Most mothers would probably have smacked their son across the face—sent him to bed without dinner—stopped speaking to him for a day, maybe two. But Miles’ mother stood there, waiting, looking at her son and thinking.
He saw things changing behind her eyes. Though she didn’t like and didn’t want to accept it, things were changing.
“Do you see what I mean?” he said. Silence, then.
“You’re growing up too fast,” She looked down and shook her head. That grin was long gone. “And you’re too smart for your own good.”

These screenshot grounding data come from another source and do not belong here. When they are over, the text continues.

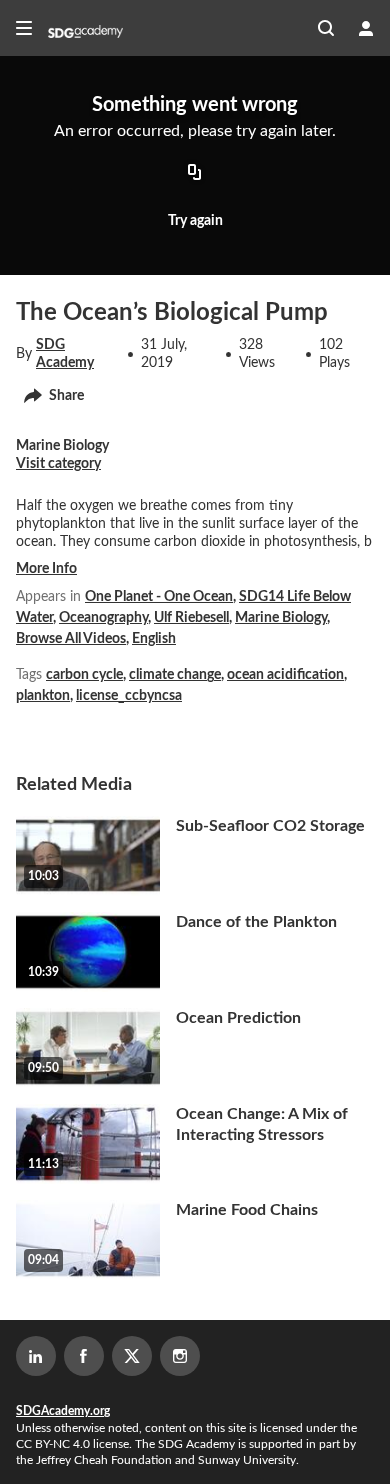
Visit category (58, 464)
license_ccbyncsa (129, 696)
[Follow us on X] (132, 1356)
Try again (195, 221)
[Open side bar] (24, 28)
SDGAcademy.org (63, 1411)
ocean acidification (285, 675)
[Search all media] (326, 28)
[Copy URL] (195, 174)
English (154, 639)
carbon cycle (84, 675)
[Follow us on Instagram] (180, 1356)
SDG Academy (65, 354)
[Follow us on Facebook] (84, 1356)
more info (46, 569)
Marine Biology (281, 618)
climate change (175, 675)
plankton (43, 696)
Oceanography (103, 618)
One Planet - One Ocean (159, 597)
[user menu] (366, 28)
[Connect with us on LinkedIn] (36, 1356)
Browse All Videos (71, 639)
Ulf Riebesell (191, 618)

That resigned, ultimate tone—that scared Miles. He didn’t typically hear it from his mother. His father, maybe, when he was trying to get across a point in the most neutral yet impactful way possible. But this was new and unknown to him.
“You’re not going,” she said. Quiet. Almost a whisper.
The conviction and the strength had gone out of her voice. She was no longer his mother in that moment. She was just an American-British woman, an immigrant, a person who’d wanted the best for her and for her children. And he’d ripped apart her identity—her decisions, her reasoning, her life. All of it, he’d questioned and brought to light. Just to win some argument about going to the pub with Otis. It was important to him, of course it was. But to see his mother, standing in the kitchen, head bowed next to the Big Ben and double decker bus magnets on the fridge—it lifted the hairs on his neck and twisted his intestines.
“I’m—” He wanted to stand. He could not. His voice was purely, strongly American now. “I’m sorry, Mom.”
But she had turned her back and gone upstairs.
Miles sat there for a while, silent and thinking. He wasn’t sure where to go from there—what to tell Otis, what to tell his father. There wasn’t a doubt that he had crossed a line. He had torn his mother’s beliefs to shreds. And all because he thought he needed to go to the pub on Friday.
A little while later, London came trotting back into the kitchen. She found Miles, jumped up on the chair, and curled into his lap.
He stroked her and waited for nothing.